• REQUEST:
Render the lines from the one containing "Given: Tap the accessibility shortcut icon" through the one containing "The image size is (706, 1568).", both ends included, as a Markdown table. Use columns No. and Line, number each row, and skip blank lines.

• RECORDED DATA:
# # #
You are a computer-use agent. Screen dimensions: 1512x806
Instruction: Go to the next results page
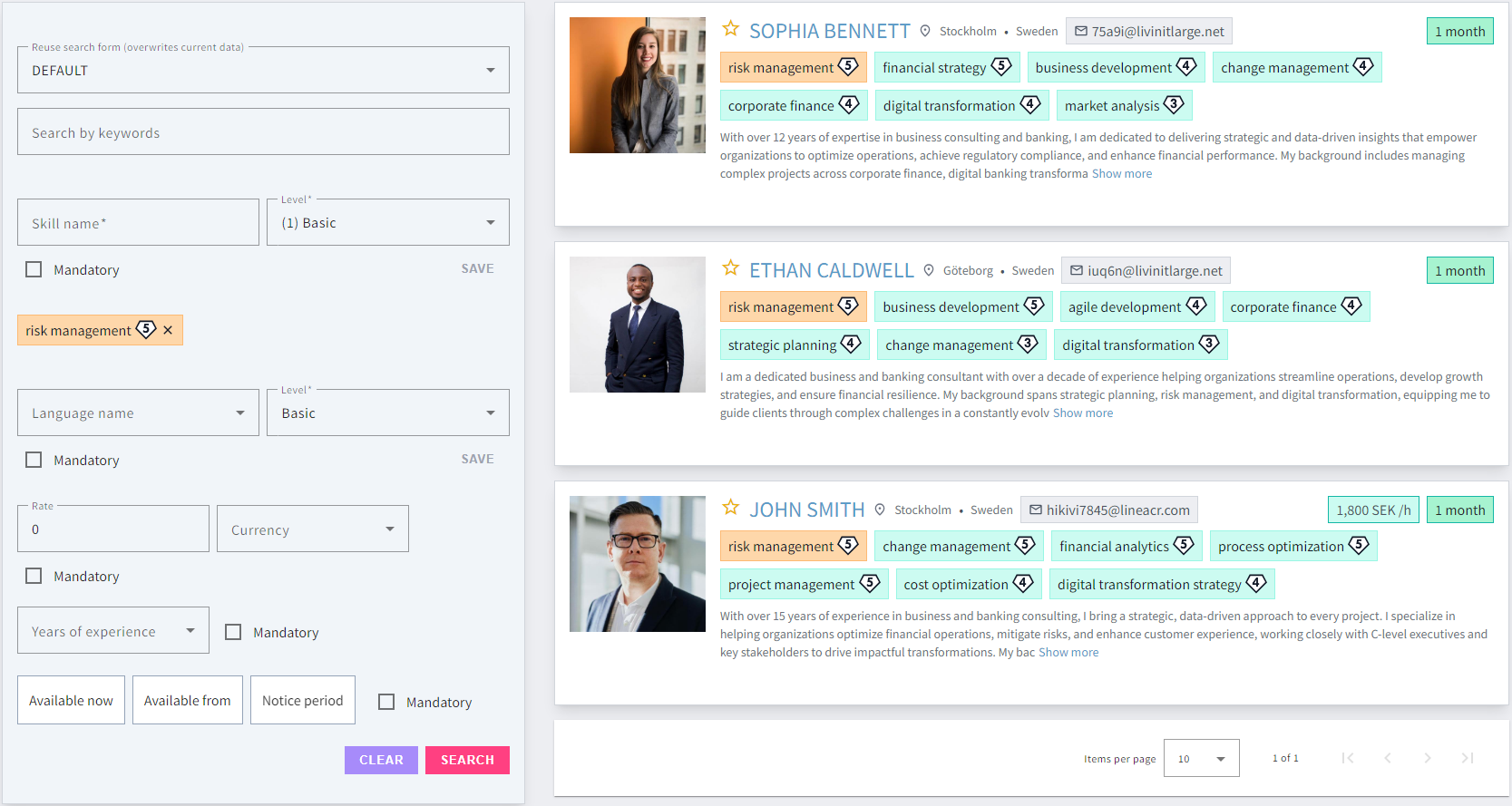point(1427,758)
# # #
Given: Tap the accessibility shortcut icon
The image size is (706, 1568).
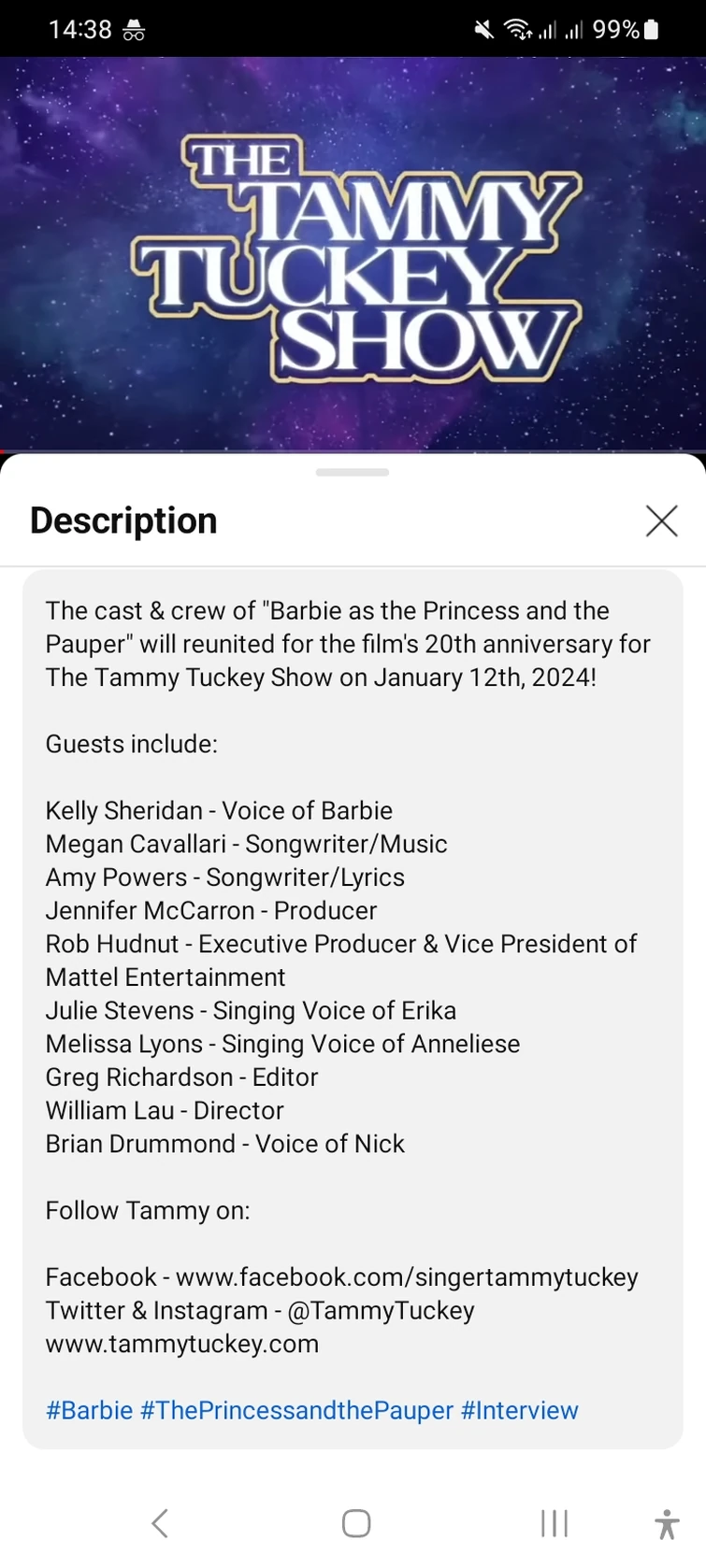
# # #
• ANSWER TO THIS PROBLEM:
| No. | Line |
|---|---|
| 1 | Given: Tap the accessibility shortcut icon |
| 2 | The image size is (706, 1568). |